Sunday, October 21, 2012

In which Sisyphus determines she is actually a historical cog, and loves to procrastinate.

Ok, ok, of course I love to procrastinate! Everybody knew that already. And, we all probably knew that I love haring off after something shiny and new instead of doing the work of finishing anything --- or boring stuff like revising a dissertation into a book manuscript.

But.

I was prepping some random weird stuff for the Stripey class --- which, you should remember, is some random crap that is totally out of my wheelhouse and not really anything that I trained in during my graduate or undergraduate days (now now, I have done a lot to rectify the situation! That is why my first semester here sucked so much.) and was reading a little text I haven't taught before when I noticed a little reference to my dissertation topic.

[cue dramatic music and zooming-in closeup on the book!]

It's not a reference that the average person would immediately know was about my topic (let us continue to call it nose-picking, as I have always disguised it on the blog), but someone who has done an entire scholarly project and spent far more time procrastinating on the historical footnotes and background than was efficient or wise would instantly say, hmm, that's interesting. Furthermore, this text is clearly in conversation with that other, way more canonical, text I will teach in a few weeks. I wonder what access this person had to [electric nose-hair trimmers]. What is the material history for that object and my dissertation objects for this region and time period?

I went and did a Google search and a Google image search and --- whoah! How would this person have access to nose-hair trimmers? He would probably have had access to all these publications about that topic, though, and whoah, all this weird historical stuff I had no clue about, and I wonder whether anyone has written about my topic and this person, or my topic and that Canonical Writer?

So then I go over, toodley-do, tweedley-do, and poke some buttons on the MLA bibliography and discover, nope, nobody has written about my topic and these writers. Where did this person access --- well, anything? Hmm. The titles of the few articles written about him --- and there are really only a handful or so --- all seem to be "closed," close reading or rhetorical readings. There are a couple biographical things but the anthology really has covered it all in the introduction. Maybe there is no historical record about this minor historical figure, but we don't even appear to know anything about the publication and reception history of the text I'm going to be teaching.

Fascinating! I am totally intrigued --- sucked in to the detective work, even. This dude is pretty interesting and needs more articles written about him. And clearly someone needs to show the importance of nose-picking to the major movements of the Stripey period!

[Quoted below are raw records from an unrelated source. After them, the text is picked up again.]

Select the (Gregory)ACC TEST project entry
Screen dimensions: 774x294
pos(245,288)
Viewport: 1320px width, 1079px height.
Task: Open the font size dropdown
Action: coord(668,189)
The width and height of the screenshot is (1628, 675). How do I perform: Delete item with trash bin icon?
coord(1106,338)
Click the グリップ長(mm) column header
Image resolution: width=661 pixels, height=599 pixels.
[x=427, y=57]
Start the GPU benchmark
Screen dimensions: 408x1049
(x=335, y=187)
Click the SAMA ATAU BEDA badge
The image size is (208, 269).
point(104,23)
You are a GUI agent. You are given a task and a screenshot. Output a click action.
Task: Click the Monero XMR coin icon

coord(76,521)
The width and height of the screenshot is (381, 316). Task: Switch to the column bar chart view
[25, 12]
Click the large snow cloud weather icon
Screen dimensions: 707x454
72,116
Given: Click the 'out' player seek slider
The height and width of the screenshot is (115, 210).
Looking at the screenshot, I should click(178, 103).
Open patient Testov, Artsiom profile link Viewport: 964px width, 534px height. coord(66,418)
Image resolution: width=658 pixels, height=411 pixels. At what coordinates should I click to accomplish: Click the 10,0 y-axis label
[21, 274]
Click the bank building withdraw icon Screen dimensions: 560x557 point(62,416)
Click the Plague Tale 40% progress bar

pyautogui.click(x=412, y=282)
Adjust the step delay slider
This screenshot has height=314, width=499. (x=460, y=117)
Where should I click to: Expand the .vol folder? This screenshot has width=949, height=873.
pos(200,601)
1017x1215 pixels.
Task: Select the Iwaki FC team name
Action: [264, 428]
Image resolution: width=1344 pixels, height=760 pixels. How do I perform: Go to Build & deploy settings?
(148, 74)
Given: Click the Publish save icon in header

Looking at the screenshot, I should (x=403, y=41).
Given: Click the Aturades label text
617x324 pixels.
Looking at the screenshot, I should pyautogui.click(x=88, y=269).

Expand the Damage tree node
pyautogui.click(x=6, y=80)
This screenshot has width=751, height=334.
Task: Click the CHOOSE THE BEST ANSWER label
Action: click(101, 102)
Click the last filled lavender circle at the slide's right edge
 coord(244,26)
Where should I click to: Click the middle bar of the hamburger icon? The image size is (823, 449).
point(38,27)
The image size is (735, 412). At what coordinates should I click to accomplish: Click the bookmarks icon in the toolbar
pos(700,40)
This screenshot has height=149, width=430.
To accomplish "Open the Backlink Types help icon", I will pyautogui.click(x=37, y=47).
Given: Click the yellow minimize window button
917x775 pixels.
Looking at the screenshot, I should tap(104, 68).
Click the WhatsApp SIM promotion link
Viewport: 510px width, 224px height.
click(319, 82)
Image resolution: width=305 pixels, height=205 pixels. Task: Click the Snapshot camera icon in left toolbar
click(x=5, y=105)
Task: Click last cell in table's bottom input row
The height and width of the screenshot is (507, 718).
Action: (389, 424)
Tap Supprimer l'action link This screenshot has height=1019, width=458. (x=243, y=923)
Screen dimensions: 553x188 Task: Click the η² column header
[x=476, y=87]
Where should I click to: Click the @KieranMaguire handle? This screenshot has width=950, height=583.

For a minute I am all excited ---- I will go and research and write an entire article of amazingness on Random Dude and the history of electric nose hair trimmers! It will be brilliant and groundbreaking and bring much-needed attention to Random Dude and land me an academic job so elite and fancy that it doesn't even involve teaching or research, just sitting atop a mountain and having people bow to me constantly!

Then I realize that I don't even know enough about "real" historical research to navigate all the damn different history databases to find secondary material, that I have only done limited archival research, and that I wouldn't have the first clue how to piece through letters and stuff go find reception history, and furthermore that I have read so few scholarly books on the period that pretty much anything I say in terms of background (other than on my direct dissertation topic) would be laughably wrong.

Meh.

Someone needs to do it, though. Maybe once I publish my book I can start walking up to Stripey scholars and ordering them to read it and do research on this random minor historical figure.

2 comments:

Feminist Avatar said...

This is where you should go and befriend a historian of the right time, place, general area and do a joint project together!

Anonymous said...

Your friendly neighborhood historian/librarian wants to pipe up and say, if you get unbearably curious, the main history secondary-source databases are America: History and Life (US/Canada) and Historical Abstracts (everyone else, back to 1450) and if you can work the MLA database, AHL & HA will look pretty much the same.

But yes, agree with Feminist Avatar, find a friendly historian colleague!